Assignment ▸ Reproduce the section of the text on Jaylen Brown's return from "Fortunately for Boston, with" up to and including "not playing, too.".

Provided passage ▸
The Celtics finally got some good news on Thursday. Jaylen Brown’s return is imminent.

Moke Hamilton



Finally, some good news for the Boston Celtics.

Jaylen Brown is set to return to action.

Brown has been M.I.A. since sustaining a concussion during the team’s 117-109 victory over the Minnesota Timberwolves back on March 8, but has traveled with the team to Portland and is expecting to return to the lineup on Sunday when the Celtics do battle with the Sacramento Kings.

As the Celts gear up for a playoff run, which they hope will result in them ending LeBron James’ reign atop the Eastern Conference, they’ve picked the wrong time to run into injury issues. Along with Brown, both Kyrie Irving and Marcus Smart have each been conspicuous by their absences, and the team could certainly use all of their pieces as they attempt to enter the postseason on a high note.

Fortunately for Boston, with the Toronto Raptors leading them by 4.5 games in the standings and the Celts ahead of the Cleveland Cavaliers by a comfortable six games, Brad Stevens’ team is enjoying the rare situation of having a playoff seed that appears to be somewhat locked in.

Still, with the team only able to go as far as its young rotation will carry it, Brown addressed the media on Thursday.

“I’m feeling a lot better. I’m just trying to hurry up and get back,” Brown said, as quoted by

“I’m tired of not playing.”

Stevens is probably tired of him not playing, too.

As we head into the month of April, playoff-bound teams and conference contenders begin to think about playing into June, while the cellar-dwellers and pretenders begin to look toward the draft lottery and free agency.

What’s funny is that in the midst of the Raptors and their rise out East, the Celtics and their dominance has become a bit of a forgotten storyline. When Gordon Hayward went down on opening night, the neophytes from the Northeast were thought to be a decent team in the making whose ceiling probably wasn’t anywhere near that of the Cavs, the Raptors and perhaps even the Washington Wizards.

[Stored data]
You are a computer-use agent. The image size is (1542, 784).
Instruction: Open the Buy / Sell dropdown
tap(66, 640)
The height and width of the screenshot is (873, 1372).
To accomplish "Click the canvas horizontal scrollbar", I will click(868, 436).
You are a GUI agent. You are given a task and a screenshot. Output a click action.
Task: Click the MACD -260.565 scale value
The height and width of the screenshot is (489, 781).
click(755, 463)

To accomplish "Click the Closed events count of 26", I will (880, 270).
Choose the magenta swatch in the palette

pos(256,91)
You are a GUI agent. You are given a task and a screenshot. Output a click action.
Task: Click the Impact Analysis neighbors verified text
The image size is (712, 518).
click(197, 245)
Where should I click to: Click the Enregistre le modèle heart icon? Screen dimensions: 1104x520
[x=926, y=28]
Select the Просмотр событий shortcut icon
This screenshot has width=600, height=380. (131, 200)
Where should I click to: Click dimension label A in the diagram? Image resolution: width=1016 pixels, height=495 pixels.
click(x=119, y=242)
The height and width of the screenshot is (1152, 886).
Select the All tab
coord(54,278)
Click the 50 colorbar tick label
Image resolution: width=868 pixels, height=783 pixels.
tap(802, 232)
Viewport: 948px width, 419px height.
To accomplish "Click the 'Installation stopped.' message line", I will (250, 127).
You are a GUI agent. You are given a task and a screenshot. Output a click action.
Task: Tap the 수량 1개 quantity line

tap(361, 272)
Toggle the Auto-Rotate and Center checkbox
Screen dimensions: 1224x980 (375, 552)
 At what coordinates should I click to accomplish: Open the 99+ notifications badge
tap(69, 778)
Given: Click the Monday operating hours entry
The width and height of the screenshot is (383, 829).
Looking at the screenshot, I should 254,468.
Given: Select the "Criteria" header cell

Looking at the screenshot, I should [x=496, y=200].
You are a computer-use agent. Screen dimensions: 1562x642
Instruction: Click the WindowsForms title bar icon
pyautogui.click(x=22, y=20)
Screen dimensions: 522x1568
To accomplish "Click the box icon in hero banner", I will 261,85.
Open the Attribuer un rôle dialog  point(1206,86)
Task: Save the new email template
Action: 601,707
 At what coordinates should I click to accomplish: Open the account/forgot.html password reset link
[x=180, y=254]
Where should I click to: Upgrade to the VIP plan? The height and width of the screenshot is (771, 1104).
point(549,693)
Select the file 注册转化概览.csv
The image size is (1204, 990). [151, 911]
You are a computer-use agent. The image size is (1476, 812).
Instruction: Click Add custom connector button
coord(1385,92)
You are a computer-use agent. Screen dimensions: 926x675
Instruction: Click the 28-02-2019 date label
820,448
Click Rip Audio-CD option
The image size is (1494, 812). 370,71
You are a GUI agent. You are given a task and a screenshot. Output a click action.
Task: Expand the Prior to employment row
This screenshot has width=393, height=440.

Reply to the exercise ▸
Fortunately for Boston, with the Toronto Raptors leading them by 4.5 games in the standings and the Celts ahead of the Cleveland Cavaliers by a comfortable six games, Brad Stevens’ team is enjoying the rare situation of having a playoff seed that appears to be somewhat locked in.

Still, with the team only able to go as far as its young rotation will carry it, Brown addressed the media on Thursday.

“I’m feeling a lot better. I’m just trying to hurry up and get back,” Brown said, as quoted by

“I’m tired of not playing.”

Stevens is probably tired of him not playing, too.